In the latest strike against the extremist group, 42 combatants were killed and 32 others injured as unmanned planes pounded their hideouts in the mountainous Kot and Achin districts along the border with Pakistan's tribal area on Saturday, spokesman with 201 Silab Corps Captain Shir Agha told Xinhua.

He also noted that air raids would continue against the hardliner group to wipe out its fighters from the area.

Surfaced in early 2015 along the border with Pakistan's tribal areas, the IS group has survived government forces continued crackdowns over the past several months.

Drone strikes against IS in the troubled Kot and Achin districts came a day after massive and coordinated attacks on security checkpoints in several villages in Kot district killed locals and destroyed their houses.

At least three civilians, including a child, were killed and 12 others injured in the deadly offensive conducted by IS militants on several villages in Kot district on Friday, spokesman for Nangarhar provincial government Ataullah Khogiani confirmed.

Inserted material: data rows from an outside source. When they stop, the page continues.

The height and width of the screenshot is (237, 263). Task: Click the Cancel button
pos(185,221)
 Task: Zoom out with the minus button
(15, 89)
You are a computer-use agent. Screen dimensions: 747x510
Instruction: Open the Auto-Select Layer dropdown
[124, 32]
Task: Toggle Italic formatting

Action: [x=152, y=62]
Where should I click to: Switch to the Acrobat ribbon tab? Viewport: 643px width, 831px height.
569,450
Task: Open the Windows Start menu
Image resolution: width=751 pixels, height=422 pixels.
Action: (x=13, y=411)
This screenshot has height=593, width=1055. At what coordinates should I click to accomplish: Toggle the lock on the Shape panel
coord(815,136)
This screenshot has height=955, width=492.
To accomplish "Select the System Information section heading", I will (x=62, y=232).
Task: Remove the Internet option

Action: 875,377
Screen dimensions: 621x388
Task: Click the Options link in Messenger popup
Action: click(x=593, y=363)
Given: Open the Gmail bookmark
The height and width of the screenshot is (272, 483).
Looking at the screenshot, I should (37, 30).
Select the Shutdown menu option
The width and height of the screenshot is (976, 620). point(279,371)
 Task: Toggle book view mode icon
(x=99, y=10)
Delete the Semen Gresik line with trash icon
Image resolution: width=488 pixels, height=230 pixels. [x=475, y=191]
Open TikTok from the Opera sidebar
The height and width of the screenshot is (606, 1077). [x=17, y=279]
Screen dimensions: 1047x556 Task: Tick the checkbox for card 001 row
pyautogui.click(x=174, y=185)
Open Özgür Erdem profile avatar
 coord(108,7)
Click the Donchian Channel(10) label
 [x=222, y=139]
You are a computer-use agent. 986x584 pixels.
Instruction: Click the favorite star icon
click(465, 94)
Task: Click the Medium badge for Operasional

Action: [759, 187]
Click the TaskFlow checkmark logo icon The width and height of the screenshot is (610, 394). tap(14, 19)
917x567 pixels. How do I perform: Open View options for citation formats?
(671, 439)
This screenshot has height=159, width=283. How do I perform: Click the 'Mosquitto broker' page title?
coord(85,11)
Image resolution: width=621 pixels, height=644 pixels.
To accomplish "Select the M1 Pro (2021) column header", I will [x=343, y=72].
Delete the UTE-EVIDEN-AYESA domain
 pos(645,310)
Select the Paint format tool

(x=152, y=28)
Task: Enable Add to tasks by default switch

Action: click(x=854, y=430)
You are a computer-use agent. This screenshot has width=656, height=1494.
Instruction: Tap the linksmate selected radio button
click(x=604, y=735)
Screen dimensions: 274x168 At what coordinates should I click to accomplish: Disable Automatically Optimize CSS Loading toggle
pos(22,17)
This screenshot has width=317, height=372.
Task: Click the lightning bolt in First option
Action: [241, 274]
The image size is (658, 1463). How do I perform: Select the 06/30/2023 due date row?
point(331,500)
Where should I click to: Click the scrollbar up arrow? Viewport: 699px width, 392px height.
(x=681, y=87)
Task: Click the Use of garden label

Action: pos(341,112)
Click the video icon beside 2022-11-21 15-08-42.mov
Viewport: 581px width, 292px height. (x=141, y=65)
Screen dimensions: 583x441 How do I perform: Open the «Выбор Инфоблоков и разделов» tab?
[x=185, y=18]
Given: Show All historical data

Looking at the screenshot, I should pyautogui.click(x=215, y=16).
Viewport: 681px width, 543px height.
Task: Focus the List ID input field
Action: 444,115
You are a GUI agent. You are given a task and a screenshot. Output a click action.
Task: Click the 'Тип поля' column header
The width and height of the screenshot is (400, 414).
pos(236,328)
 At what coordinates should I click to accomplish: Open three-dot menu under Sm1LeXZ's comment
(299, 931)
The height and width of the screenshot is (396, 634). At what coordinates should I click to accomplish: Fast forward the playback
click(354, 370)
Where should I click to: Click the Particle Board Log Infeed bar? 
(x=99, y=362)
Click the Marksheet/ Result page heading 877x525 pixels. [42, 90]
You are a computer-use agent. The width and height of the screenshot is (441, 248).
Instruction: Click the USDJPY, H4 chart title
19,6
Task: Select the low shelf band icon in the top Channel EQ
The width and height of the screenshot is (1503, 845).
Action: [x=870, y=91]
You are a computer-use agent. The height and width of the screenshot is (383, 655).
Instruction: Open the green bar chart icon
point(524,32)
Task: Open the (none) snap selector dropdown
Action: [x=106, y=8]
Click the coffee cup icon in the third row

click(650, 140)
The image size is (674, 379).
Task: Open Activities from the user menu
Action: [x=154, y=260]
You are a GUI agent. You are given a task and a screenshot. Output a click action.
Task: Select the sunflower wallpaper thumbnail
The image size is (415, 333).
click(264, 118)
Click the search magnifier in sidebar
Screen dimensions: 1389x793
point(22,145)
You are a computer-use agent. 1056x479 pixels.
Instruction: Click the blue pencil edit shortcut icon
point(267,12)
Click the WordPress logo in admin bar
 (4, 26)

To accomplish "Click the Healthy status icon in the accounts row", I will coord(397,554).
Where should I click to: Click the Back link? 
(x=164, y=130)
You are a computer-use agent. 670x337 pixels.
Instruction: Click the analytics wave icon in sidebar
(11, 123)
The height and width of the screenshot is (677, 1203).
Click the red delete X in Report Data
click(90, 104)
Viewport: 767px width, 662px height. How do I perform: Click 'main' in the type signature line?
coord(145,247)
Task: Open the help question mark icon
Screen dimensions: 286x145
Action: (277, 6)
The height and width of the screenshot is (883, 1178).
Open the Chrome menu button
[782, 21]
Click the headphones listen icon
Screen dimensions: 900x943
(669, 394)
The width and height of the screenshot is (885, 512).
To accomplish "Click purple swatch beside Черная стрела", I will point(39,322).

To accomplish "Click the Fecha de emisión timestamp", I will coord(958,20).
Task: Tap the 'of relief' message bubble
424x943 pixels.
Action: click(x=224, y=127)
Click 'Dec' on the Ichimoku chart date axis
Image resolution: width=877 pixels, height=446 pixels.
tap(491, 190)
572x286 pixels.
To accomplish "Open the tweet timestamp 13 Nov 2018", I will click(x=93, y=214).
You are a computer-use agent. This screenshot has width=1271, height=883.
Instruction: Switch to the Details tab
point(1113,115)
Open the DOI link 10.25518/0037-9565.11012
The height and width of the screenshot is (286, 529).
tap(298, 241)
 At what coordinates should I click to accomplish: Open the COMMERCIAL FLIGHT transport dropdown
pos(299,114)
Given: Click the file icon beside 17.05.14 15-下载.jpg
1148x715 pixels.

The militants, according to Khogiani, also set on fire 23 houses in the area.

In counter-offensive, the security forces have killed at least 30 IS fighters in Kot district on Friday forcing them to run away, Khogiani said.

This is the first time over the past one year that the IS militants have launched major offensive in the eastern region during which they also committed atrocities including beheading and kidnapping women and children, according to locals.

Meantime, a local on condition of anonymity revealed that the IS fighters have also kidnapped some women and children from the area.

Local observers believed that IS fighters were attempting to intimidate people to expand their footholds in Nangarhar and neighboring provinces.